§ **Work to do**:
A - From the Amazon Summit text, list each topic that UNEP is said to have supported the parties in addressing.
B - Using the Amazon Summit text, explain in one to three sentences what the summit was meant to achieve.
C - Transcribe the stretch of the Amazon Summit text from "In the days" through "the Amazon Summit.".

§ **Source document**:
======
On August 8 and 9, the Brazilian government received more than a dozen heads of state or government representatives, mainly from South America, as well as authorities from Europe, Africa, Asia, and the Caribbean. The summit was considered part of the resumption of public policies for the Amazon region and had the main objective of strengthening the Amazon Cooperation Treaty Organization (ACTO) and defining a common position for developing countries with forest reserves. The summit culminated in the Belem Declaration , with 113 objectives and cross-cutting principles. The declaration calls for a dialogue between developing countries and countries with forest reserves and outlines the likely position of these countries at the United Nations Climate Change Conference in Dubai (COP 28) and at the Biodiversity Conference (COP 16 in 2024).

In the days leading up to the Summit, a series of preparatory events, called "Amazon Dialogues,” took place with wide civilian participation. The dialogues brought together more than 10,000 people from various entities, social movements, local communities, Indigenous peoples, academia, research centers, and governmental and international agencies. The debates were aimed at formulating suggestions for the construction and reformulation of sustainable public policies for the region. The outcomes of these debates were then shared with authorities involved in the Amazon Summit.

The UN Environment Programme (UNEP) participated in the meetings with the objective of supporting the parties as they addressed topics such as: combating illegal deforestation; transparency and forest governance; the role and protagonism of IPLCs in mitigating climate change; REDD+ system; new models of sustainable economies, among others. UNEP was involved in several events, most notably a REDD-focused event organized by the Amazon Environment Research Institute (IPAM). Participants discussed the importance of establishing REDD+ Jurisdictional System as a strategic instrument for ensuring socio-environmental integrity in forest-based mitigation actions.
======
§ **Information provided**:

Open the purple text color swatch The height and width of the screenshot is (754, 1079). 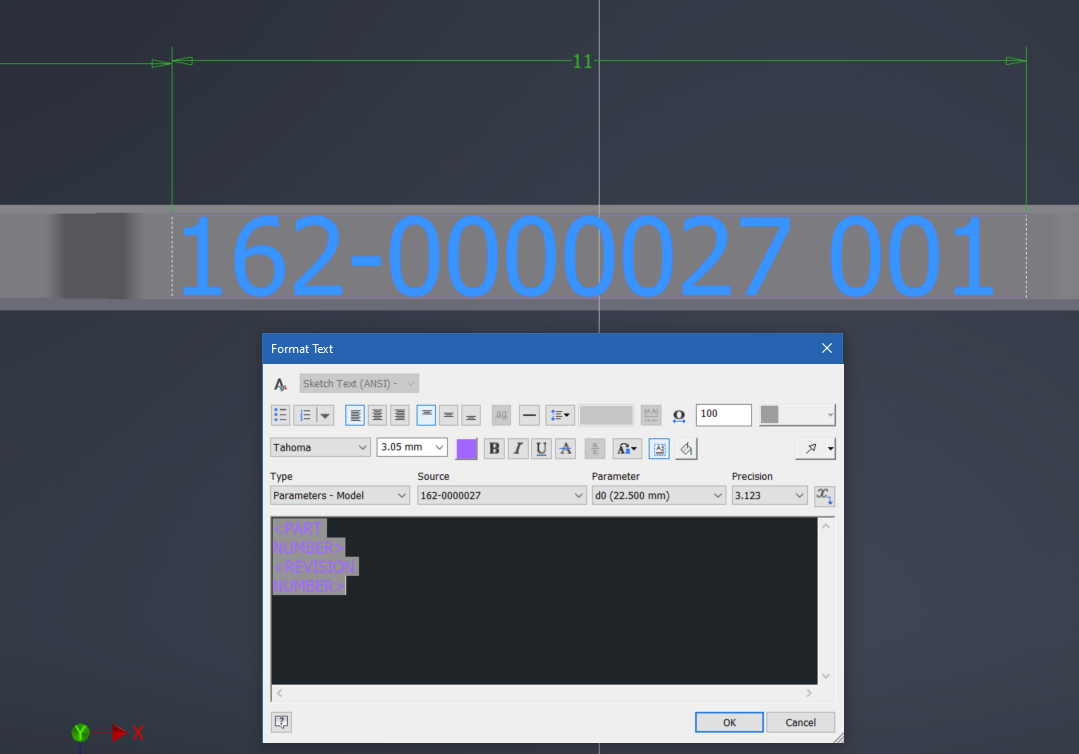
======
§ **Written answers**:
A - combating illegal deforestation; transparency and forest governance; the role and protagonism of IPLCs in mitigating climate change; REDD+ system; new models of sustainable economies

B - The summit's main objective was to strengthen the Amazon Cooperation Treaty Organization (ACTO). It also aimed to define a common position for developing countries with forest reserves.

C -
In the days leading up to the Summit, a series of preparatory events, called "Amazon Dialogues,” took place with wide civilian participation. The dialogues brought together more than 10,000 people from various entities, social movements, local communities, Indigenous peoples, academia, research centers, and governmental and international agencies. The debates were aimed at formulating suggestions for the construction and reformulation of sustainable public policies for the region. The outcomes of these debates were then shared with authorities involved in the Amazon Summit.